It would have been signed by Tim Cook on behalf of everyone at Apple, but my
guess is that Forstall wasn't on board, regardless of whether his name
appeared on the public announcement or not.

------
_djo_
I think this is about more than the signing of the apology letter, it's also
about the way that Forstall presented Apple Maps to the world as a perfect
_finished_ product even as he reportedly knew that there were serious flaws in
the data. That's what made the apology necessary.

Apple Maps should have been presented as a first step in a great solution and
the issues acknowledged (with promised improvements) far earlier.

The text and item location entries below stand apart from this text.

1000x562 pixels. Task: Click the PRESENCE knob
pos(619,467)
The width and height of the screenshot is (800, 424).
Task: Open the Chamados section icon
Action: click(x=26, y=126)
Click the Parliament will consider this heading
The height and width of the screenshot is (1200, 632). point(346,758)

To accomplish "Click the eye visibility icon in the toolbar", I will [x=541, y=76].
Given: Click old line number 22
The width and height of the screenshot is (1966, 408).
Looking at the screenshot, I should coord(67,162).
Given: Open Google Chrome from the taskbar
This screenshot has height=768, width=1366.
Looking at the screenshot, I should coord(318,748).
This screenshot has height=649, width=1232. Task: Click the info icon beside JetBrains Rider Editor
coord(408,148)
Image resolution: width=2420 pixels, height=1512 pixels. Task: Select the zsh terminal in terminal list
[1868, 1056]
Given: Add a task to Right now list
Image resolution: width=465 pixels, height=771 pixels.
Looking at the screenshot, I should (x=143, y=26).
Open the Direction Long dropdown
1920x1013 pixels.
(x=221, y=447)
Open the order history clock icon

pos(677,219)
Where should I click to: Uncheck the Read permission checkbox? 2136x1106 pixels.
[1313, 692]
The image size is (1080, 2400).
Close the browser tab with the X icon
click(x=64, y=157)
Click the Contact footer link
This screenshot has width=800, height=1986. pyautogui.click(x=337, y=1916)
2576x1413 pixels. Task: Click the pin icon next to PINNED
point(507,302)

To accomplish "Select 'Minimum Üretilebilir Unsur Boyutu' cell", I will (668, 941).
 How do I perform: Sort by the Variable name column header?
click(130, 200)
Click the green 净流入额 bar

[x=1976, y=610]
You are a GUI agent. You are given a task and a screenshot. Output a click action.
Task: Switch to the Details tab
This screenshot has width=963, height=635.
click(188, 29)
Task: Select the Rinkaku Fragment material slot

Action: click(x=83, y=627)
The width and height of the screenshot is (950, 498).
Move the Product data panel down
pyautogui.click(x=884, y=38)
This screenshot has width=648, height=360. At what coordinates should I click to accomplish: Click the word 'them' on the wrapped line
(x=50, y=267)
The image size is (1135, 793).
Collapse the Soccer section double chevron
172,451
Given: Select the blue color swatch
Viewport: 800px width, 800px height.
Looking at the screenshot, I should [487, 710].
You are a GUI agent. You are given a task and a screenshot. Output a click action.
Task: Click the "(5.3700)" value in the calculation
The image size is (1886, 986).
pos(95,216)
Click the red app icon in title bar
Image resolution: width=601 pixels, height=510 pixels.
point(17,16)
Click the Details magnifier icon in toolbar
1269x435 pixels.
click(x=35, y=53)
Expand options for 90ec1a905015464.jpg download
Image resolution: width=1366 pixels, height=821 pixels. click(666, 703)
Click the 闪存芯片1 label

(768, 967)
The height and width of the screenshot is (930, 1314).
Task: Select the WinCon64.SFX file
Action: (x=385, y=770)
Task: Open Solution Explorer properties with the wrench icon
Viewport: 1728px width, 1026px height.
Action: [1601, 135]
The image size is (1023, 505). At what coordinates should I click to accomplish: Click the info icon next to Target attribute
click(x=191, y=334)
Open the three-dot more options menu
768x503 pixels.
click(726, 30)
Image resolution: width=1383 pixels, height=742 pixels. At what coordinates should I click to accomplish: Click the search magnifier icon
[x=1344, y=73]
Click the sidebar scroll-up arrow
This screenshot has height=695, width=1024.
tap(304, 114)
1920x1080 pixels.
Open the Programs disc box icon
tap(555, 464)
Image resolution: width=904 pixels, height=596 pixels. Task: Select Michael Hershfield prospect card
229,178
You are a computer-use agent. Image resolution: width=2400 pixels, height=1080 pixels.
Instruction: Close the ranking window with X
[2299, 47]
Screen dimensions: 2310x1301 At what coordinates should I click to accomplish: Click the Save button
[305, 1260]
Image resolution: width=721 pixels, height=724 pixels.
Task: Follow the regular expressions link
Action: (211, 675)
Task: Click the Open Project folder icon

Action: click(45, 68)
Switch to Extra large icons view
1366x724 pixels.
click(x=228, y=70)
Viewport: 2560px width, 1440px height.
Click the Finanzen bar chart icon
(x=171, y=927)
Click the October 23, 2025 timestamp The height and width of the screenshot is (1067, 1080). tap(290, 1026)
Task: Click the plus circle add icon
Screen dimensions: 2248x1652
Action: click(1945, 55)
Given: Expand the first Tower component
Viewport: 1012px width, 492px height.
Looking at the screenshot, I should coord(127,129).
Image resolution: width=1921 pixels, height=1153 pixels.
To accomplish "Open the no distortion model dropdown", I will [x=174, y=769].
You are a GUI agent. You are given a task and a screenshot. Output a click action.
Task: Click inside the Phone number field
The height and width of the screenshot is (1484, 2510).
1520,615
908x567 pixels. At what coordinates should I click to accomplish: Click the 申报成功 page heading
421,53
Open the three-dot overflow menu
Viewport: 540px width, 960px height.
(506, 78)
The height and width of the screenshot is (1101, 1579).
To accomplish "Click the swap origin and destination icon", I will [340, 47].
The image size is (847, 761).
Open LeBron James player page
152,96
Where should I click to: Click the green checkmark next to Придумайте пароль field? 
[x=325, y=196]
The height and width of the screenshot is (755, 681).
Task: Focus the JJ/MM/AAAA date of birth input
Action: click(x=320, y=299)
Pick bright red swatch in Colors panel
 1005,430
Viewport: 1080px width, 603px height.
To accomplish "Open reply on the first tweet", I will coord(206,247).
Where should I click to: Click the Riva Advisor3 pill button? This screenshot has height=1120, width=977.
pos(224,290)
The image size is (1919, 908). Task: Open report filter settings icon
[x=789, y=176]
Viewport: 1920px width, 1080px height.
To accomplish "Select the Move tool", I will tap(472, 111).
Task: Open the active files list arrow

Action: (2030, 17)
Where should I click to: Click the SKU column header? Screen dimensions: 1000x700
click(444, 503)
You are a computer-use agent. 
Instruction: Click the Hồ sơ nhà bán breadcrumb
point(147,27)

Forstall has been a wonderful engineer and manager at Apple and he is largely
responsible for the success of iOS, but letting him avoid taking
responsibility for this might've been poisonous to Apple in the long term.

------
smackfu
Funny thing is that if this leaked out before he got fired, I think it would
have been seen as a positive thing for Forstall. That he stood up for the
Apple Maps just like a lot of Apple fans, and that it was just the press
making a big deal out of nothing.

------
Mordor
Sounds like a typical dictatorship changeover. Leaders forced to sign
statements they don't agree with, then removed when they don't. Failures
blamed on sabotage. Everyone chanting the new tune... while the economy fails.

------
chj
I don't think this has anything to do with Scott's departure. He sold most of
his shares 6 months ago.. It's time for him to leave and build his own
company.

------
pilsetnieks
> The 43-year-old Mr. Forstall recently told people that there is no "decider"
> now that Mr. Jobs is gone

I guess they just made room for one.

------
pootch
Who knows what the previous history is, but given the way maps rolled out,
maybe Forstall could have simply given credence to the notion that maps was
just a beginning instead of giving in to the blowhard sales pitches of apple
keynotes. Apple says that Apple TV is just a hobby, maybe he should have said
that Maps is just the beginning of a new road.